Bisher haben die Zertifikateinhaber in mehreren Tranchen schon 5,27 Euro pro Schein bekommen. Die AI befindet sich genauso wie die PI Power International (früher MIP) in Auflösung. Die meisten Anleger haben ihre Zertifikate zwischenzeitlich abgestoßen. Für die MIP hatte Ex-Finanzminister Karl-Heinz Grasser kräftig die Werbetrommel bei Kleinanlegern gerührt.

Die im Steuerparadies Jersey ansässige AI hat am Dienstag auch ihren Geschäftsbericht veröffentlicht. Im Jahr 2012 weitete sich der Verlust aus fortgeführten Tätigkeiten auf 3,1 Mio. aus, 2011 hatte das Minus 2,7 Mio. Euro betragen.

PI und AI liegen außerdem mit früheren Managern im Streit, die eine Ausstiegszahlung verlangen. Dem Ex-Direktor Björn Pirrwitz müssen sie zusammen 1,3 Mio. Euro nachzahlen, wie ein Gericht vor einem Monat endgültig entschieden hat. Zu anderen Fällen gibt es noch keine (rechtskräftigen) Urteile.
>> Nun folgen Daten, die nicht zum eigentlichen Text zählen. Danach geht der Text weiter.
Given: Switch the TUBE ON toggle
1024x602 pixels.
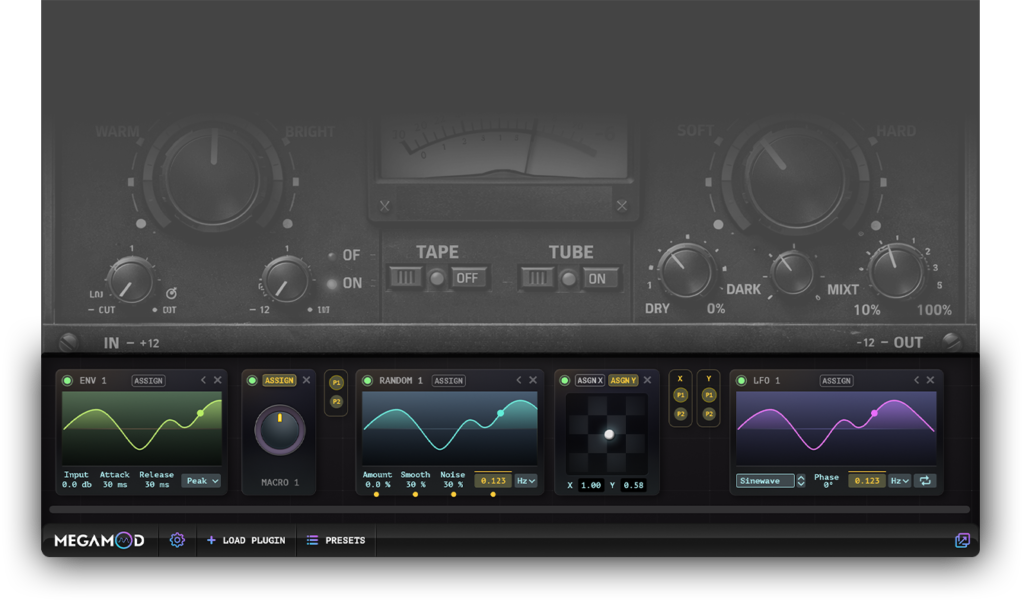Looking at the screenshot, I should pos(597,279).
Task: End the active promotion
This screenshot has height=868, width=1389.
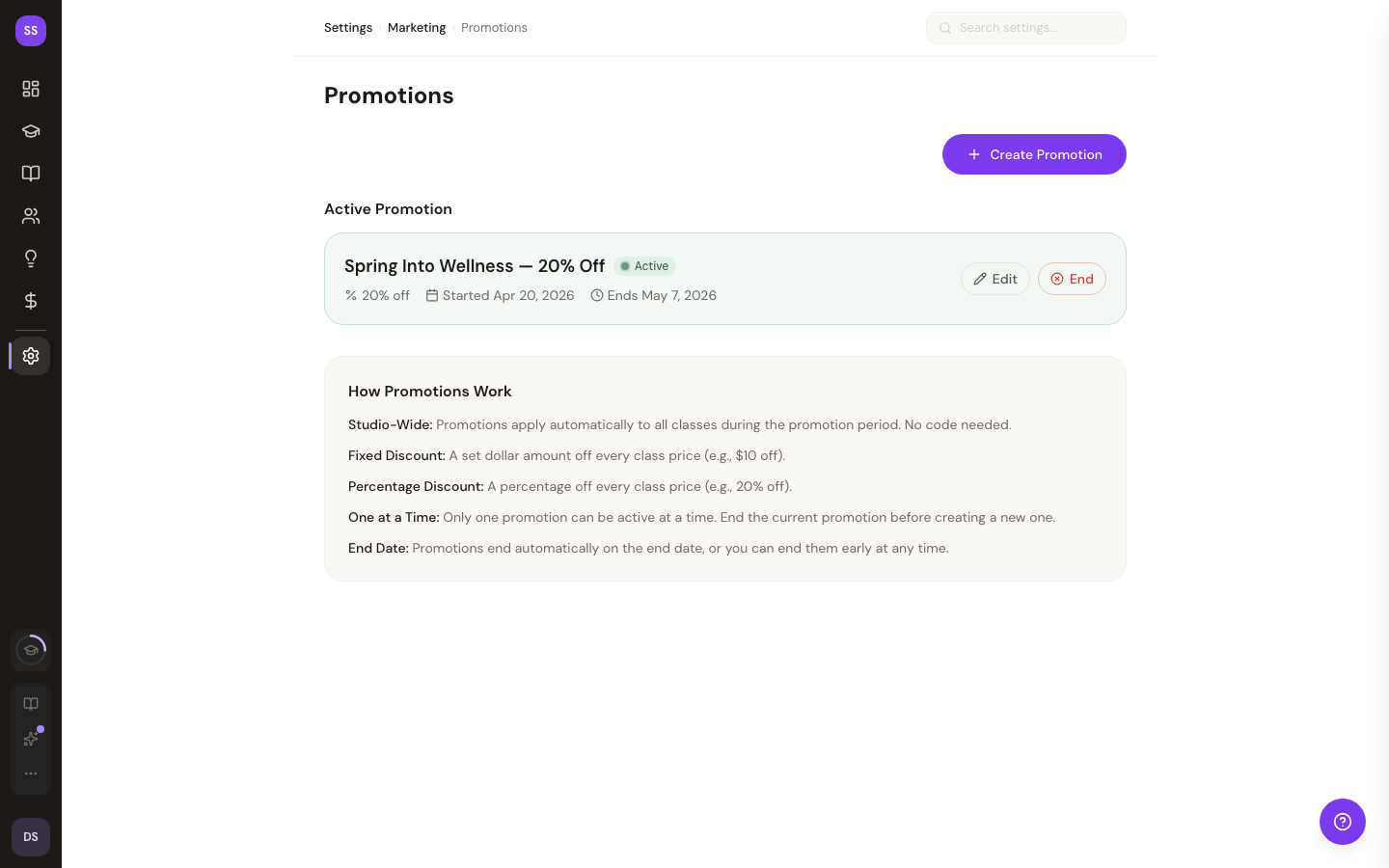Action: point(1072,279)
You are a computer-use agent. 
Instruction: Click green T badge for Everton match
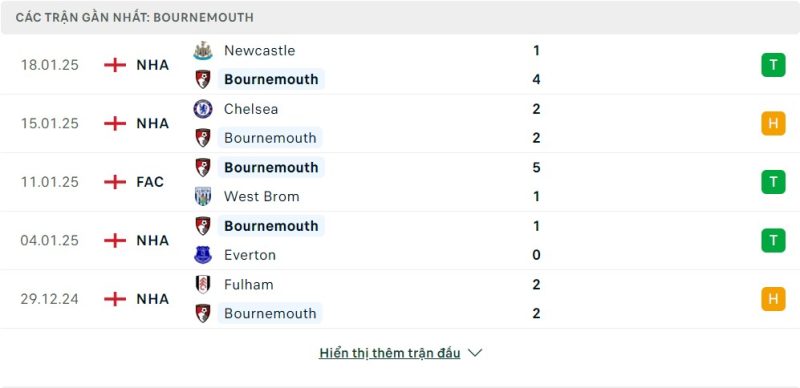[773, 240]
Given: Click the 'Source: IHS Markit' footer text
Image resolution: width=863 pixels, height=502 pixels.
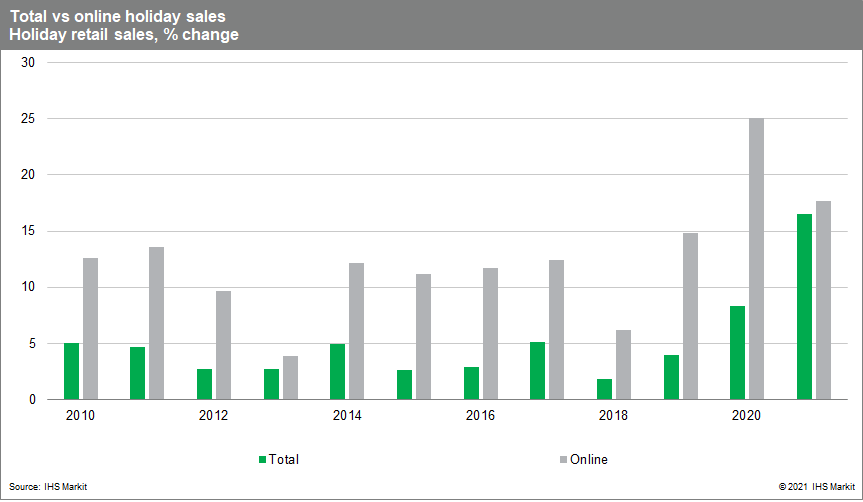Looking at the screenshot, I should pos(50,486).
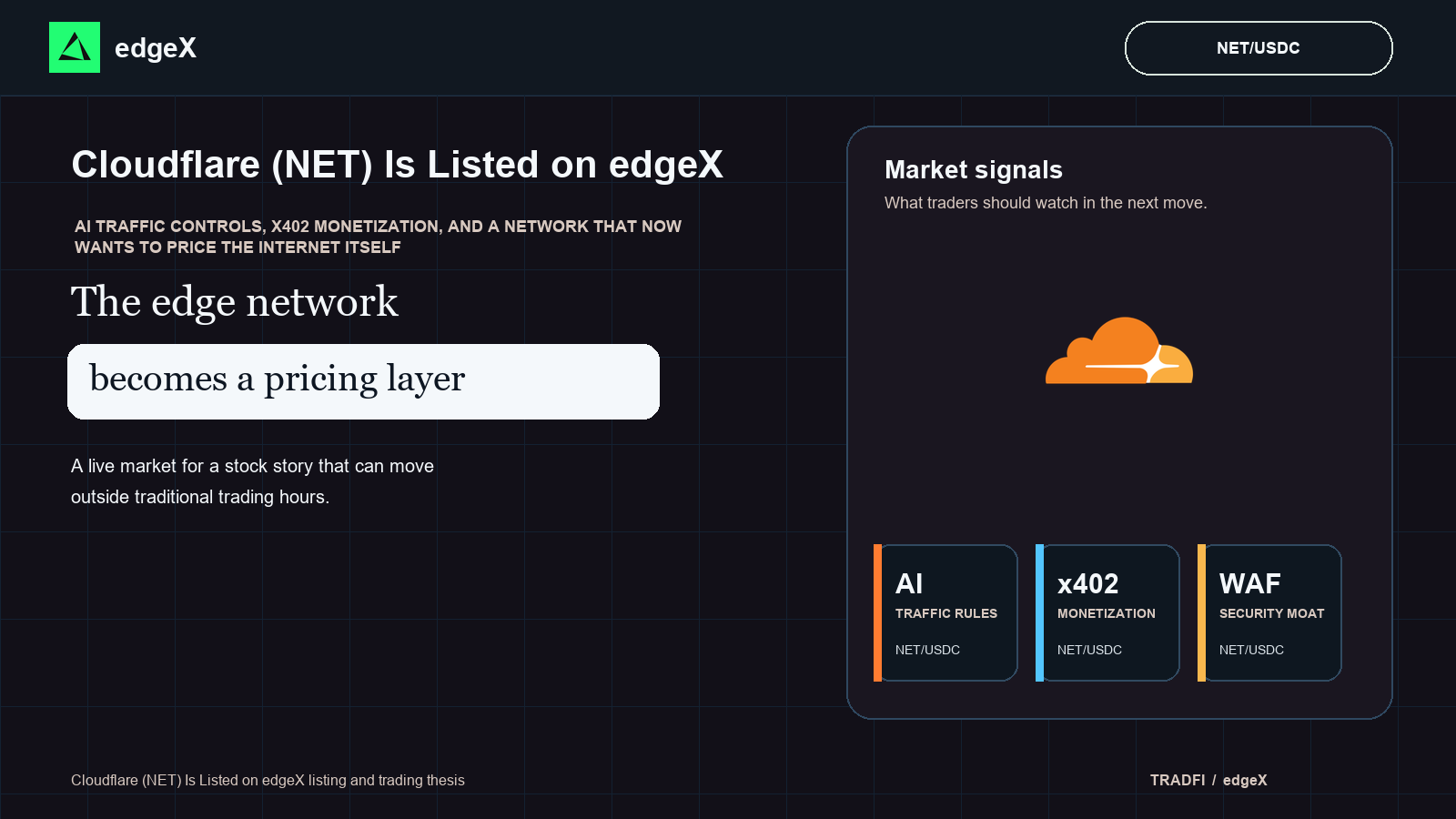Select the 'becomes a pricing layer' highlight box
The image size is (1456, 819).
[363, 381]
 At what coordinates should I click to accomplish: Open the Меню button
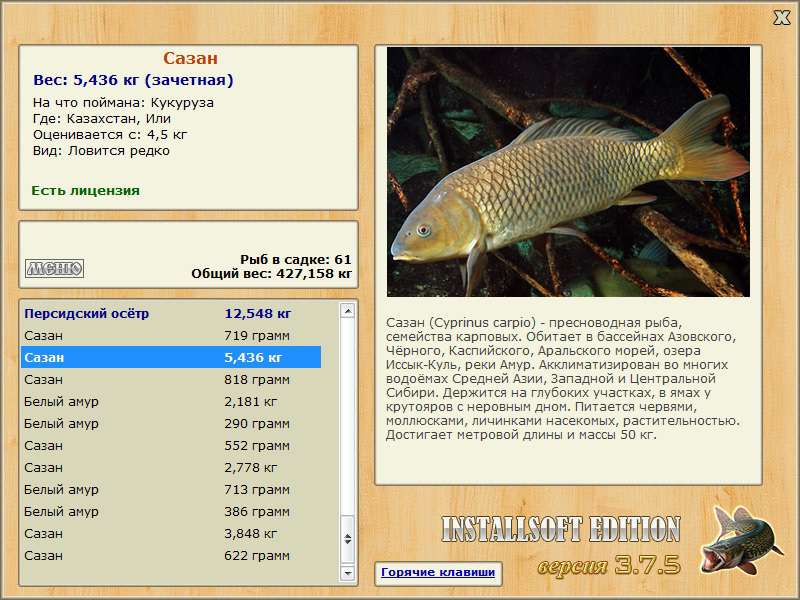55,268
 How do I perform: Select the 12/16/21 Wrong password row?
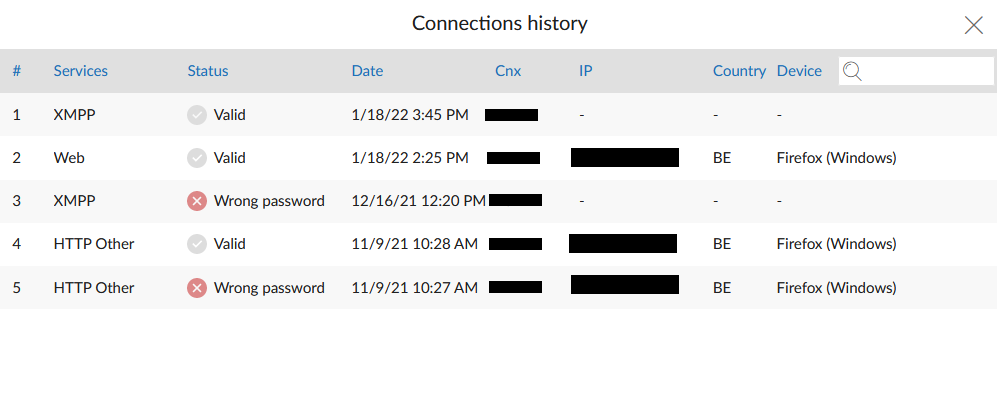click(x=498, y=201)
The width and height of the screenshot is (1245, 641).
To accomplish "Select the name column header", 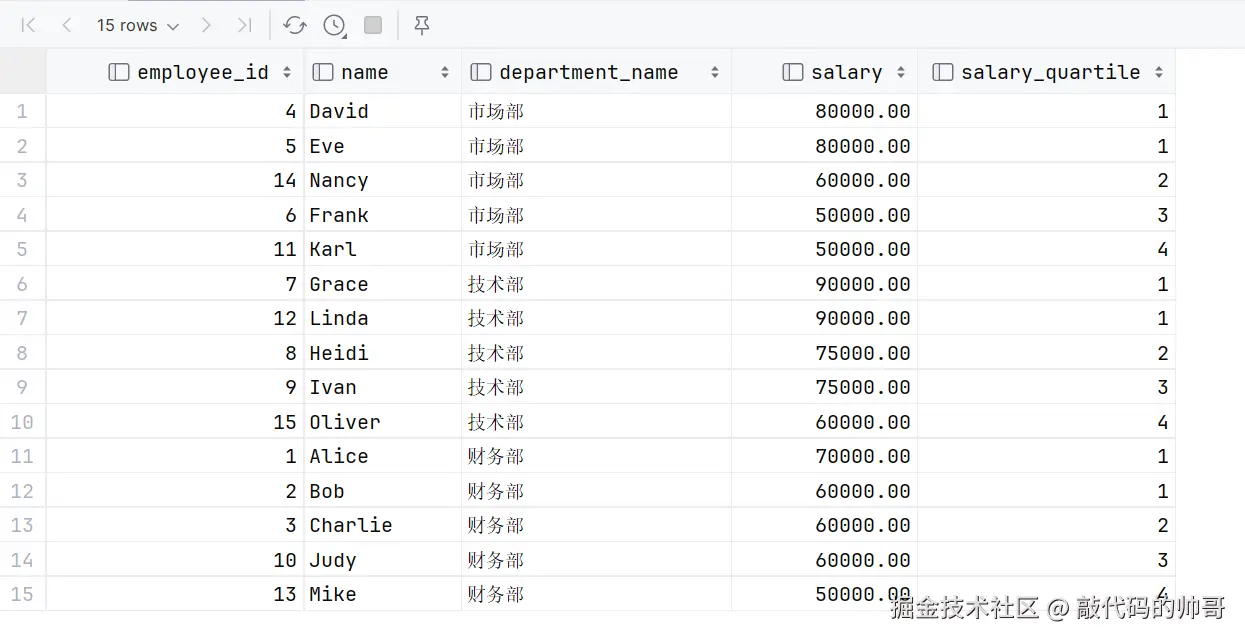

PI zahlt ebenfalls weniger

Auch die Inhaber von Zertifikaten der ehemaligen Meinl Firma PI Power International, die sich in Liquidation befindet, sollen etwas weniger Geld als bei einer vergangenen HV fixiert zurückbekommen. Die Direktoren haben ihre Schätzung zu den weiteren Barrückzahlungen auf 0,07 bis 0,35 Euro pro Aktie revidiert. Zuvor waren sie von 0,10 bis 0,38 Euro ausgegangen. Details sollen die Anleger bei der Hauptversammlung am 29. Oktober erfahren, teilte PI am Dienstag mit.